━━━ Excerpted records
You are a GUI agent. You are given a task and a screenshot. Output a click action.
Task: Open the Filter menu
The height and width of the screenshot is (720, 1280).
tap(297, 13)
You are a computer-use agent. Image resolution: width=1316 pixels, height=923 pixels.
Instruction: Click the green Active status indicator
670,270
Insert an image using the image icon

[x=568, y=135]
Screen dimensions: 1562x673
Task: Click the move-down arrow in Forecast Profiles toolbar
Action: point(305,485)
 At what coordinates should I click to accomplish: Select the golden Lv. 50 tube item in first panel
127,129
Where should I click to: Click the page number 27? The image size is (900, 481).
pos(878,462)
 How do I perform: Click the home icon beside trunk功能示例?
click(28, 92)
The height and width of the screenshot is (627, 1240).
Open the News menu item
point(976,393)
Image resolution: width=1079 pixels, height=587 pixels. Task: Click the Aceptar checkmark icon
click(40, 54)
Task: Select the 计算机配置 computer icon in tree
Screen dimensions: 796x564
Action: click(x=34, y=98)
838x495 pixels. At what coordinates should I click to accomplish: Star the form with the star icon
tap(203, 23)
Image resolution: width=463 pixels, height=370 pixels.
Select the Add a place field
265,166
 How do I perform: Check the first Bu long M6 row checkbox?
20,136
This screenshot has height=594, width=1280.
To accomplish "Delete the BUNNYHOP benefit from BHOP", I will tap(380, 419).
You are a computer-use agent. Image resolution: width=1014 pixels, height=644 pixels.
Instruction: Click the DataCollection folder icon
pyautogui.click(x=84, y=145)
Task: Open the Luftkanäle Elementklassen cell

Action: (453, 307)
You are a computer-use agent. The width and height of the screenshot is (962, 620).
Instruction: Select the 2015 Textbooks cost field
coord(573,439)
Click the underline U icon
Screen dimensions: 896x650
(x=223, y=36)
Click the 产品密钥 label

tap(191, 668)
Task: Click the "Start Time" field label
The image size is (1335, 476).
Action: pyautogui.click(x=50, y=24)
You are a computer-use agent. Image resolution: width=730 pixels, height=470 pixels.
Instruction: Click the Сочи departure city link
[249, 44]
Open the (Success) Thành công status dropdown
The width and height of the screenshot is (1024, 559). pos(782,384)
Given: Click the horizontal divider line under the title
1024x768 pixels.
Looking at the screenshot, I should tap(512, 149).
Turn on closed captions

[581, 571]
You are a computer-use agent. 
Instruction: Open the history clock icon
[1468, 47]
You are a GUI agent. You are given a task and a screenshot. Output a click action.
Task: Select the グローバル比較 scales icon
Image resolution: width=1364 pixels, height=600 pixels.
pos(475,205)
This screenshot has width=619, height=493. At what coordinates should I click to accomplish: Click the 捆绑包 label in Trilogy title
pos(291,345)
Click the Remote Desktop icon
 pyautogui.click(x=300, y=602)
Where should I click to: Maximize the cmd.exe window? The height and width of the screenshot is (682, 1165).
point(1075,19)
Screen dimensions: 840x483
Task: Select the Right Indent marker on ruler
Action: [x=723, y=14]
━━━━━━
• Assigned task:
Filter the listing for the word "computer" and copy each line that has it.

• Your response:
You are a computer-use agent. Image resolution: width=1316 pixels, height=923 pixels.
Task: Select the 计算机配置 computer icon in tree
You are a computer-use agent. Image resolution: width=1014 pixels, height=644 pixels.
You are a computer-use agent. The width and height of the screenshot is (962, 620).
You are a computer-use agent. Image resolution: width=730 pixels, height=470 pixels.
You are a computer-use agent. 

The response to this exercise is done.